Task input: Begin

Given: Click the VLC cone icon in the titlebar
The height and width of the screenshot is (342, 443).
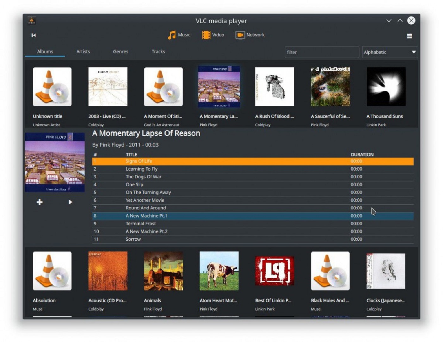Looking at the screenshot, I should click(32, 20).
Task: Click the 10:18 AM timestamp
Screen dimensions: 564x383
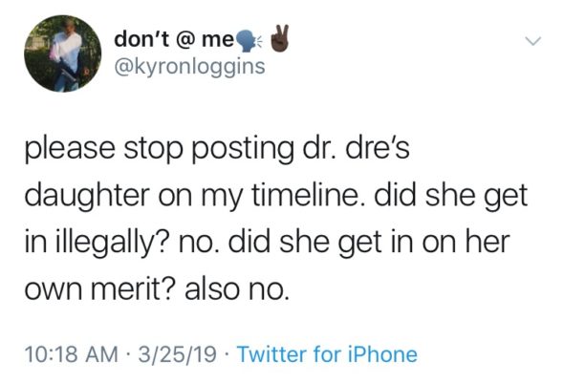Action: [x=72, y=354]
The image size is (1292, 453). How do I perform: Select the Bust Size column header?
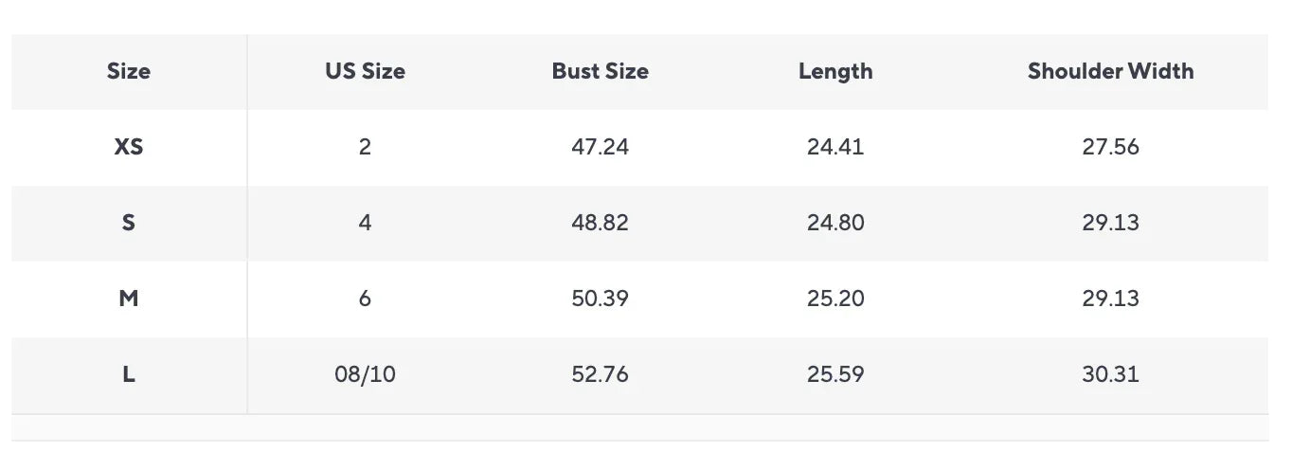pos(600,71)
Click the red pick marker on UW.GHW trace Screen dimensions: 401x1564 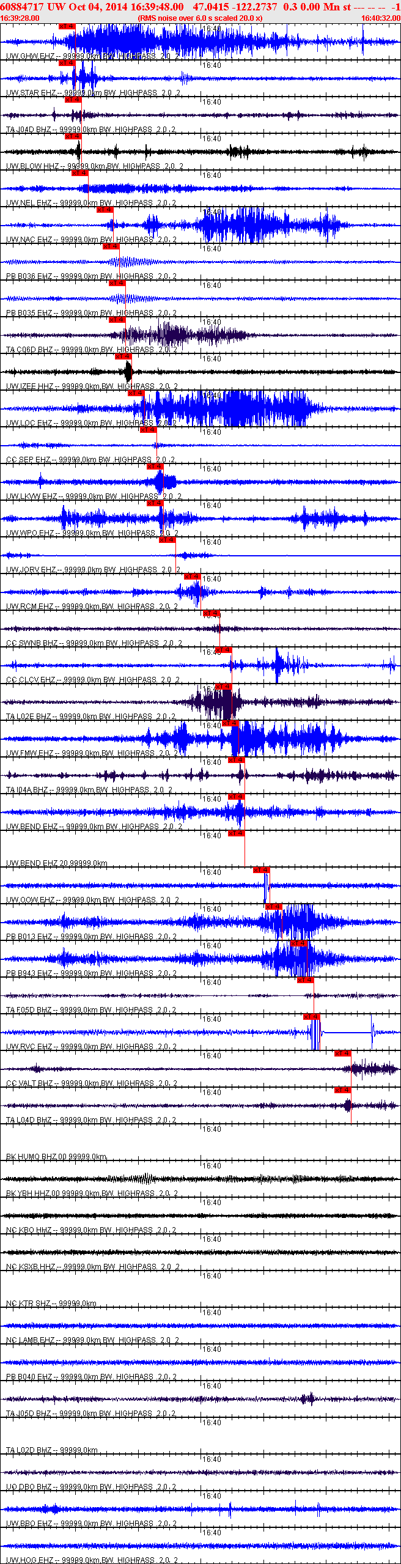click(x=67, y=26)
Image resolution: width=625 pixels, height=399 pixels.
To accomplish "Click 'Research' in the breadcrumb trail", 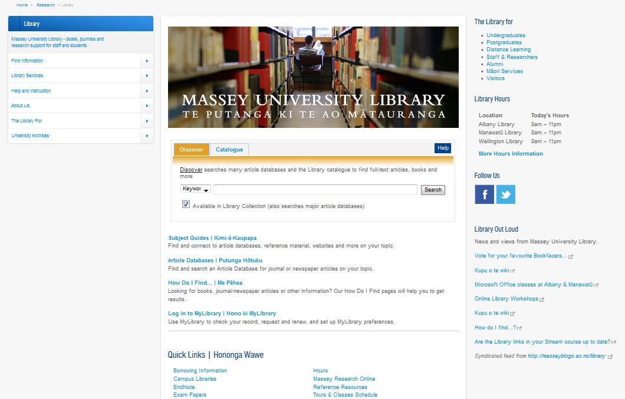I will point(45,4).
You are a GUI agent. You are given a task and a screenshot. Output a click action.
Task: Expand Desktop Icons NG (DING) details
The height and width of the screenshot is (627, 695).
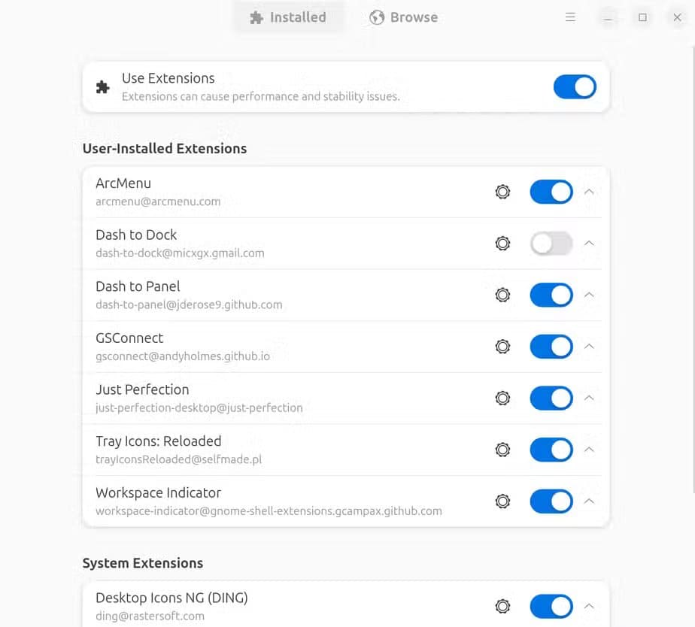pos(590,606)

Task input: End

--- What the task asks ---
Take the lines from the one containing "You are a GUI" through the final line of the listing above and print them exactly, including both ends but no pictures.

--- Response below ---
You are a GUI agent. You are given a task and a screenshot. Output a click action.
Task: Expand Desktop Icons NG (DING) details
The height and width of the screenshot is (627, 695).
pos(590,606)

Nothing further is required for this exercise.